TEXT PASSAGE:
────
Package your Node.js app for Cloud with Appsody

The use of Appsody's tools and provided Stacks simplifies the steps and knowledge required to build "cloud packaged", "cloud native" and "cloud functions" based applications.

Appsody's nodejs Stack makes it easy to take any existing Node.js application and make it "cloud packaged".

The following tutorial, shows you how to take a sample Node.js application, and package it into a best-practise container image using the Appsody CLI and the nodejs Stack.

Prerequisites

To follow this tutorial, you need to install both the Appsody CLI and Docker. You also need a Node.js application to cloud package.

Install the Appsody CLI

Install the Appsody CLI by following the Installing Appsody guide for your platform.

Create a sample application

You need a Node.js app to package. You can either use one you already have, or create a sample Express.js app by using the following steps:

Install the Express.js Application Generator:

    npm install -g express-generator

Create a directory for your application:

    mkdir nodejs-app
    cd nodejs-app

Run the Express Application Generator to build a sample application:

    express

Run your generated Express.js application:

    npm install
    npm start

Open your browser to see the application running: http://localhost:3000

This displays the following output:

Express: Welcome to Express

Stop the Express.js application using Ctrl-C

Your sample application is now ready to use!

Enabling your application with the `nodejs` Appsody Stack

New Appsody based applications are created by using appsody init <stack> <template>, where the stack is chosen by you from the stacks that are listed when you run appsody list. The init command downloads the most recent copy of the Appsody Stack, and populates the project directory with a template that provides a basic project structure.

In order to enable an existing application with a stack, the same steps can be followed, but passing the option none to appsody init, as a project structure is not required.

Enable the Node.js Application:

    appsody init nodejs none

This provides output similar to the following:

Checking stack requirements...
Docker requirements met
Appsody requirements met
Running appsody init...
Downloading nodejs template project from https://github.com/appsody/stacks/releases/download/nodejs-v0.3.5/incubator.nodejs.v0.3.5.templates.simple.tar.gz
Download complete. Do not unzip the template project. Only extracting .appsody-config.yaml file from /Users/kyemaloy/nodejs-app-2/nodejs.tar.gz
Setting up the development environment
Your Appsody project name has been set to nodejs-app-2
Pulling docker image docker.io/appsody/nodejs:0.3
Running command: docker pull docker.io/appsody/nodejs:0.3
0.3: Pulling from appsody/nodejs
Digest: sha256:c0bc3aef3a2d5a631acfebc8fc33e2dfc230c37a0783d5ae2b6d61f93af1fe39
Status: Image is up to date for appsody/nodejs:0.3
docker.io/appsody/nodejs:0.3
Running command: docker run --rm --entrypoint /bin/bash docker.io/appsody/nodejs:0.3 -c "find /project -type f -name .appsody-init.sh"
Successfully initialized Appsody project with the nodejs stack and no template.

As well as downloading the latest version of the Appsody Stack (in this case version 0.3), this has added a .appsody-config.yaml file to the project, which configures the versions of the Stack that the project will use.
────
Word and item position records:
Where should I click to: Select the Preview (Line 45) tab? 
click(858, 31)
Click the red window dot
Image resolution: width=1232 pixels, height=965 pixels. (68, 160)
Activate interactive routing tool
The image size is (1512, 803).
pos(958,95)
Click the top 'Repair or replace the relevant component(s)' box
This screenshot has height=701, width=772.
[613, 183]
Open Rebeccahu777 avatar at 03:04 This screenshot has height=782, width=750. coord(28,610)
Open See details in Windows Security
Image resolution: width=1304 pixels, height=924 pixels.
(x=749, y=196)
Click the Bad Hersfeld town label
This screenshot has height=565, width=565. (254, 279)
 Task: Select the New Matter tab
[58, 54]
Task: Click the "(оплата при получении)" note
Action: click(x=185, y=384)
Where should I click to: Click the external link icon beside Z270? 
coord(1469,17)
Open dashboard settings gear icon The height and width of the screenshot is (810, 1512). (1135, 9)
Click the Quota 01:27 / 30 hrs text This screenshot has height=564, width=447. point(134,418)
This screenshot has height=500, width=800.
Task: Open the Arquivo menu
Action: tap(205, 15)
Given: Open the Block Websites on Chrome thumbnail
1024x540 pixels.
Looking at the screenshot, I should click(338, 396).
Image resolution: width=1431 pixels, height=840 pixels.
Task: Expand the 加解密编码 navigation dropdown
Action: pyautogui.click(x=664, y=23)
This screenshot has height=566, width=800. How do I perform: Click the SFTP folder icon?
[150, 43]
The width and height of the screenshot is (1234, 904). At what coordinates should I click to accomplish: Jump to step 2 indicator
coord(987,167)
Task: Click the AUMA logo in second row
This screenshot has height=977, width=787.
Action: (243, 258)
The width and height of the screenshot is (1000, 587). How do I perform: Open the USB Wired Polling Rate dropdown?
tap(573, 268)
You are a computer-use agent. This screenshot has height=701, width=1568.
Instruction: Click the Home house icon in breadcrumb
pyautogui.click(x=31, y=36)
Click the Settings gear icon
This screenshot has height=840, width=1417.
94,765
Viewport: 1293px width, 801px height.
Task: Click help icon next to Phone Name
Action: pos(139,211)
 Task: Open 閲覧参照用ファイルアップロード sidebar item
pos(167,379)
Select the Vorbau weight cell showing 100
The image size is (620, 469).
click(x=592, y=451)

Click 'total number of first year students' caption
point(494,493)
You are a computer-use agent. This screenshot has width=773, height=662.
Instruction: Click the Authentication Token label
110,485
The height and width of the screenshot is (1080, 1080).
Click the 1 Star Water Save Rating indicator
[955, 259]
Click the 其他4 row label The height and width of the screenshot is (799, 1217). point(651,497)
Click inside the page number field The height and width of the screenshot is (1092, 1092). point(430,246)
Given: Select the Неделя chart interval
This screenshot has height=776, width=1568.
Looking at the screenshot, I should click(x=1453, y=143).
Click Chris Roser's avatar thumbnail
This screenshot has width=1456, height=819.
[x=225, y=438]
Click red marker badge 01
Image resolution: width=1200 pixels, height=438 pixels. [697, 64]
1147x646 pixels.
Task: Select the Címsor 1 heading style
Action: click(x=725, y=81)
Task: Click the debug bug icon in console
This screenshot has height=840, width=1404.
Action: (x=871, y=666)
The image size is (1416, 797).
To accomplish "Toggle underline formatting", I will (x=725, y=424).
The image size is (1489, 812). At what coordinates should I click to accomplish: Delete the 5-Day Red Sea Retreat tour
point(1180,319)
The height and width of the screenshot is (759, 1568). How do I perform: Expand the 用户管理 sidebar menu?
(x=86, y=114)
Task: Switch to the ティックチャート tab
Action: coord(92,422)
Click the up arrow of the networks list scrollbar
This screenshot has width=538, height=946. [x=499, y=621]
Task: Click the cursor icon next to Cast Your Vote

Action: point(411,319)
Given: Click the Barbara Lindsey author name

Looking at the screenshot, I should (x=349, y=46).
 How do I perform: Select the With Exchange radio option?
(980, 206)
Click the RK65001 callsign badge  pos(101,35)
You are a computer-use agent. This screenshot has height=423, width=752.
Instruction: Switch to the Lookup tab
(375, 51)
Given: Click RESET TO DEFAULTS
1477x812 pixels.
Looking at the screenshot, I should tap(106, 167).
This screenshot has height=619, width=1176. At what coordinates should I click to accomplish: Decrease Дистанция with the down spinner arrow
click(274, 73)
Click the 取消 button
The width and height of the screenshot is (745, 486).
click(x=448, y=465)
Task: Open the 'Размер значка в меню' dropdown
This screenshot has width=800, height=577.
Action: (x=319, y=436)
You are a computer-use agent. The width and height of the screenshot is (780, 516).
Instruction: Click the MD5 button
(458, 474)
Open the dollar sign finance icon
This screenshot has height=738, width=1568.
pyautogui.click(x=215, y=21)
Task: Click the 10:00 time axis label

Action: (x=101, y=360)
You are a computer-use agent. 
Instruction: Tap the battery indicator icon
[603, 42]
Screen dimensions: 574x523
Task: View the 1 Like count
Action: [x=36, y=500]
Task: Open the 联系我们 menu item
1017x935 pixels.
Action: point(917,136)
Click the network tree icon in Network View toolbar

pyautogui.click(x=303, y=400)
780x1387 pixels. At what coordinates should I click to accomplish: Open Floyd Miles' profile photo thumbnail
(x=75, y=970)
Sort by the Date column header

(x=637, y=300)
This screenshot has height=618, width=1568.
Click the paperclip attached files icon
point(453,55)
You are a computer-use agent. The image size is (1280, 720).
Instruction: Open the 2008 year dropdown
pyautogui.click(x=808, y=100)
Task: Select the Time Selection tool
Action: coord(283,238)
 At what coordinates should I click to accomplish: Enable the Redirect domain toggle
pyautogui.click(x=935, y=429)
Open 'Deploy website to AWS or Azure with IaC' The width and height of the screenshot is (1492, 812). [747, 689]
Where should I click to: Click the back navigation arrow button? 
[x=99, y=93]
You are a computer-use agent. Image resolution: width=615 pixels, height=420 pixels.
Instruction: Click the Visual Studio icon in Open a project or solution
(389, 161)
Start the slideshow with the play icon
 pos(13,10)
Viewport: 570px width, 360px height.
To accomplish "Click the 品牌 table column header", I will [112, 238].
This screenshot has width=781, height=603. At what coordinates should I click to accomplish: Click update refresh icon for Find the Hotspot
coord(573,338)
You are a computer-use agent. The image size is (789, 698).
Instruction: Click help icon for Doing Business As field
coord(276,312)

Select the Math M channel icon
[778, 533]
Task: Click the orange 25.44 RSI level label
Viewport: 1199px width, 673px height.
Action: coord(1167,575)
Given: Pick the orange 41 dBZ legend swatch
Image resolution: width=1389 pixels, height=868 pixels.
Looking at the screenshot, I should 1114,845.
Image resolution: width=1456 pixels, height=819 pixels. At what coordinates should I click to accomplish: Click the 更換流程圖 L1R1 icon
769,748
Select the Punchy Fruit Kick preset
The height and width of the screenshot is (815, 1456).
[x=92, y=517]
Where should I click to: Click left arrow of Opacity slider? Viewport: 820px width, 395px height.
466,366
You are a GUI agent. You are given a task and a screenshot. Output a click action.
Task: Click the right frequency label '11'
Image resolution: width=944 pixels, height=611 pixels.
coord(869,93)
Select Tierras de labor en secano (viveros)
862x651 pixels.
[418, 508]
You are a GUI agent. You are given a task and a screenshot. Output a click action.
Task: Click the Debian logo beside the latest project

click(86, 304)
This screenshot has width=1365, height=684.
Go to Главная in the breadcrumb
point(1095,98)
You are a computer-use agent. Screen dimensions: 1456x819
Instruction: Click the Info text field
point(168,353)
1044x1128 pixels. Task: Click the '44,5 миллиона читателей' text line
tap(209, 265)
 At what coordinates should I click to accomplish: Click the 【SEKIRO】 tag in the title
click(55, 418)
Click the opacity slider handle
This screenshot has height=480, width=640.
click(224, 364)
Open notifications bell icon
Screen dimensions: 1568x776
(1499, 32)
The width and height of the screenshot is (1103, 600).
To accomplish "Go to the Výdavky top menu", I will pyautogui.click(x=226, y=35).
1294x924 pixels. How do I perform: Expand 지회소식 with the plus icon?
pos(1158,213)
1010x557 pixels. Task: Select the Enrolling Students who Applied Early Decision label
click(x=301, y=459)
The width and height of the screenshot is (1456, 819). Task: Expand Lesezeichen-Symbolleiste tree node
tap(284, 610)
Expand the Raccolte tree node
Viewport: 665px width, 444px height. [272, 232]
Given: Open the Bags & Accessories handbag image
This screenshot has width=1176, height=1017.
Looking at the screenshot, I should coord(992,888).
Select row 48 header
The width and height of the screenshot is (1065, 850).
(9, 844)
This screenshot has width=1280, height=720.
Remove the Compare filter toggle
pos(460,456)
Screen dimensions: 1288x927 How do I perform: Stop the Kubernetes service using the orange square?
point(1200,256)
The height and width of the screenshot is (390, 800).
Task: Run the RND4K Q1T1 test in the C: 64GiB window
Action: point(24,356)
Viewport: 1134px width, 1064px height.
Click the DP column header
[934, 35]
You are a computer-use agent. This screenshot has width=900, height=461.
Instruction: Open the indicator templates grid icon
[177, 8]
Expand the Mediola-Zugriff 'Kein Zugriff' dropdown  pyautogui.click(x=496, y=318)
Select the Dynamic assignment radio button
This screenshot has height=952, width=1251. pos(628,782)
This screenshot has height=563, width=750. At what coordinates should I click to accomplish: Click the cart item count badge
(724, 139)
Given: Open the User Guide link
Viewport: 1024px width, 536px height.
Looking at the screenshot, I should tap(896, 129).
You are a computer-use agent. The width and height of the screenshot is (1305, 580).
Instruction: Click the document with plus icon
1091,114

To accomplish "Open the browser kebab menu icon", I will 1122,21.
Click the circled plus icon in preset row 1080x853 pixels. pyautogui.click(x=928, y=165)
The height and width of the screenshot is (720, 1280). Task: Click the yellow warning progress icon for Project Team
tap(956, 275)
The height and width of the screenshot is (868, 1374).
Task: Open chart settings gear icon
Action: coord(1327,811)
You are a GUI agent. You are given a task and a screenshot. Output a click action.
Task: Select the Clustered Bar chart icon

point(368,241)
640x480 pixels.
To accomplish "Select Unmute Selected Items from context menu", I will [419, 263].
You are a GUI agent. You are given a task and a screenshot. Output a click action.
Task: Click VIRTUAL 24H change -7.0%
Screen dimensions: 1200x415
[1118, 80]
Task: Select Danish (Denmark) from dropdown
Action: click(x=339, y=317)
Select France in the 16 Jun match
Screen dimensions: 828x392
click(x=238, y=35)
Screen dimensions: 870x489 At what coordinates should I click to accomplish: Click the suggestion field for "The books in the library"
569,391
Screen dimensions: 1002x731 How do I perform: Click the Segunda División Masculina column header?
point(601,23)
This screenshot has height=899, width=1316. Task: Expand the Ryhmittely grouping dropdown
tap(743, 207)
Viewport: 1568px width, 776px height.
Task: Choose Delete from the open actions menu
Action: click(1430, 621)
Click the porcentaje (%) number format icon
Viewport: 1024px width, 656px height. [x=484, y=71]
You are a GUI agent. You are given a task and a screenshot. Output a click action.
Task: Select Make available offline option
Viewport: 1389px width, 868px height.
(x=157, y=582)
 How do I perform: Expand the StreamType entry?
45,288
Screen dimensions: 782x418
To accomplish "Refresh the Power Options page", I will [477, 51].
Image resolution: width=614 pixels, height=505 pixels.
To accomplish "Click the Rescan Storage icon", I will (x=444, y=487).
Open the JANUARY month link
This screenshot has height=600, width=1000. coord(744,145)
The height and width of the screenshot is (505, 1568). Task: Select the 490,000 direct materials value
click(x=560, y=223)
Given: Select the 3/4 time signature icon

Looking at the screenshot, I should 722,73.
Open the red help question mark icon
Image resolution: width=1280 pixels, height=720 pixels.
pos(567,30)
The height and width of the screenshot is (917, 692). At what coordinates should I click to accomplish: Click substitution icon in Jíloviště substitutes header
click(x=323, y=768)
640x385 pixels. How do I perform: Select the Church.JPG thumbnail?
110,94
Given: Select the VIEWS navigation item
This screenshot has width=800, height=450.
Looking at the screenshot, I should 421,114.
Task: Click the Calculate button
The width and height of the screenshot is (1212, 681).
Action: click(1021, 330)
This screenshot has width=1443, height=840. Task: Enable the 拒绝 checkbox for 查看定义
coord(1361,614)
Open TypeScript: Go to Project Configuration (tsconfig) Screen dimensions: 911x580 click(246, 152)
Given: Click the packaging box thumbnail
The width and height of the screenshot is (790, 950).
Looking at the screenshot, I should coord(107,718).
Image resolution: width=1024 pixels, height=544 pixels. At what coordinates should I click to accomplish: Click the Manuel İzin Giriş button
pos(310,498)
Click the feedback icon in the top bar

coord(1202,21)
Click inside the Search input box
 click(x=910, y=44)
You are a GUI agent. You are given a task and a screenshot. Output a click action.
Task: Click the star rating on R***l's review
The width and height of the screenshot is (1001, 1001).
────
YOUR TASKS:
a) Return the portion of the Appsody tutorial that opens with the words containing "New Appsody based" and closes with "is not required.".
b) In the Appsody tutorial, rewrite the paragraph beginning "New Appsody based applications are created" more briefly, keeping its main facts.
c) Extend the Appsody tutorial by continuing it past its final sentence.
The records play no part here.

RESULTS:
a)
New Appsody based applications are created by using appsody init <stack> <template>, where the stack is chosen by you from the stacks that are listed when you run appsody list. The init command downloads the most recent copy of the Appsody Stack, and populates the project directory with a template that provides a basic project structure.

In order to enable an existing application with a stack, the same steps can be followed, but passing the option none to appsody init, as a project structure is not required.

b) New Appsody applications are made with appsody init <stack> <template>, using a stack picked from those shown by appsody list. The init command downloads the latest copy of the Appsody Stack and fills the project directory with a template that gives a basic project structure.

c)
At this point, your application has been enabled, which means you can now run, test and debug your application in a continuous containerized environment provided by the Appsody Stack, to build it into a optimized container image, and to deploy it to Kubernetes.

Developing your application with Appsody

Now that your application has been enabled, you can use the run, test and debug commands to the Appsody CLI to work with your application in a continuous containerized environment provided by the Appsody Stack.

Working with your application

Appsody's run command provides a continuous development environment, where changes that are saved to your project cause your application to be restarted. This is similar to the experience you get from tools like nodemon, but this occurs inside the containerized environment. The only requirement is that your application's package.json file needs to include a start script.

The following steps show you how that works for your application:

Open your application in your favourite IDE

Alternatively you can open a second terminal window so that you can edit the application files.

Start the continuous run environment, by using the Appsody CLI in the terminal window:

    appsody run

Open your browser to see the application running: http://localhost:3000 This will display:

As appsody run provides a continuous development environment, any code changes you make will cause an automatic restart of the application.

Make a code change to your project that will be reflected in the browser:

a) Open views > index.jade

b) Change the file contents to:

    extends layout

    block content
      h1= title
      p Welcome to #{title}!!!!!!!

c) Save the file

Open your browser to see the application running: http://localhost:3000 This will display:

Express: Welcome to Express!!!!!!!

You may need to refresh the page to see the change.

This provides a continuous, containerized development environment where you can almost instantly see any changes you make reflected in the application running in the browser.

Carrying out Performance Analysis of your application

As part of the development environment, both appsody run and appsody debug also provide a performance monitoring and profiling dashboard that uses the appmetrics-dash module. This feature is available during development only and it enables you to do analysis of your application.

Open the Performance dashboard: http://localhost:3000/appmetrics-dash/

This provides a display similar to the following, which provides data for:

HTTP request responsiveness and HTTP throughput
Performance of outbound HTTP requests and other requests
Event Loop latency showing the delay before tasks are scheduled.
CPU and Memory usage for the process and the system

Performance Monitoring and Analysis Dashboard

Click on the Profiling tab to open the profiling view
Click on the "Hamburger Menu" (the three horizontal lines in the top left-hand corner" and select Enable Profiling

This starts to collect function profiling data from the application, and to visualize it using a flame graph, which provides a visualization of the stacks and functions that are using most CPU time.

Flame Graph generated from Performance Profiling Data

Click on the "Hamburger Menu"(the three horizontal lines in the top left hand corner) and select Disable Profiling

As well as providing performance monitoring and profiling, you can also trigger Heap Dumps and Node Reports through the menu, and see an overview of your application in the Summary tab.

Finally, stop the continuous run environment by either:

Using Ctrl-C in the terminal window where appsody run is executing
Running appsody stop from the project directory

Debugging your application

Appsody's debug command provides the same continuous development environment that you get with the run environment. In addition, the application runs in debug and provides the correct configuration to enable remote access from a local debugger.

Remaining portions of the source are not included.